Het onderzoek ter zitting heeft plaatsgevonden op 7 december 2020 te Haarlem.

Namens eiser is zijn gemachtigde verschenen, vergezeld van [A] .

Verweerder heeft zich laten vertegenwoordigen door zijn gemachtigde [B] .

Overwegingen

1. Verweerder heeft aan eiser voor het jaar 2019 een aanslag rioolheffing opgelegd van € 274,25 voor het perceel [C] (hierna: de onroerende zaak).
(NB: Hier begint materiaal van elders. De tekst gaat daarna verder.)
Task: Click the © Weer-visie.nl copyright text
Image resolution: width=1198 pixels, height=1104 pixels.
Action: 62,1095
2. Eiser is eigenaar van dit perceel.

3. Eiser stelt dat deze aanslag ten onrechte aan hem is opgelegd, omdat hij voor het afvalwater gebruik wordt gemaakt van een septic-tank en het regenwater wordt afgevoerd naar de sloot en daarvoor al aan het Waterschap wordt betaald. Het waterverbruik per loods is bovendien zeer gering en varieert van 0,2 m3 tot 3 m3 per jaar in 2018. Voorts is sprake van willekeur nu niet alle 29 eigenaren van de loods op het terrein [D] een aanslag rioolheffing hebben ontvangen; vijf eigenaren zijn sinds 2014/2015 al gevrijwaard van rioolbelasting omdat hun waterafvoerpijpen zijn aangesloten op een sceptic-tank.

4. Overeenkomstig artikel 228a van de Gemeentewet kan een rioolheffing worden geheven. De gemeente Texel heeft de heffing van rioolheffing voor het onderhavige jaar geregeld in de Verordening op de heffing en invordering van rioolheffing 2019 (hierna: de Verordening).
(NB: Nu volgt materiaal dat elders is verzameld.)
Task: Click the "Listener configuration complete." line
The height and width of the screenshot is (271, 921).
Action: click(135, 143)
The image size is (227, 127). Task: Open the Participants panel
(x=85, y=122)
Op grond van artikel 2, eerste lid, van de Verordening wordt onder de naam rioolheffing een directe belasting geheven ter bestrijding van de kosten die voor de gemeente verbonden zijn aan de inzameling en het transport van huishoudelijk afvalwater, bedrijfsafvalwater, de zuivering van huishoudelijk afvalwater, de inzameling van afvloeiend hemelwater en de verwerking van het ingezamelde hemelwater.
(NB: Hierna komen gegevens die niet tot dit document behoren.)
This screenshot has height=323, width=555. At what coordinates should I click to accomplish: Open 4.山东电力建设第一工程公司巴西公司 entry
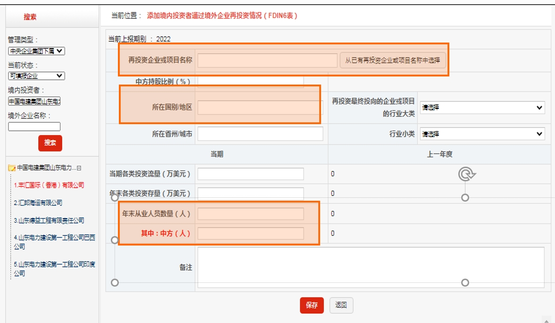[x=54, y=242]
Op grond van artikel 3 van de Verordening wordt de belasting geheven van

degene die bij het begin van het belastingjaar het genot heeft krachtens eigendom, bezit of beperkt recht van een perceel dat direct of indirect is aangesloten op de gemeentelijke riolering.

Op grond van artikel 5 van de Verordening wordt de belasting geheven naar een vast bedrag per perceel.

5. De rechtbank overweegt dat niet in geschil is dat het onderhavige perceel is aangesloten op de gemeentelijke riolering. De rechtbank acht daarmee ook aannemelijk dat het hemelwater van dit perceel wordt afgevoerd via de gemeentelijke riolering. Het belastbare feit als bedoeld in artikel 3 van de Verordening heeft zich derhalve voorgedaan. Dat de riolering deels is aangelegd op eigen grond en is betaald met eigen kosten is niet relevant. Dat eiser voor het afvalwater op zijn perceel gebruik maakt van een septic-tank doet niet af aan het vorenstaande. Ter zitting is weliswaar niet duidelijk geworden of de zogenaamde “overloop” van deze sceptic-tank uiteindelijk terecht komt in de gemeentelijke riolering, doch nu met de afvoer van hemelwater het belastbare feit zich reeds heeft voorgedaan, is niet relevant of tevens sprake is van (indirecte) afvoer op de gemeentelijke riolering van huishoudelijk afvalwater.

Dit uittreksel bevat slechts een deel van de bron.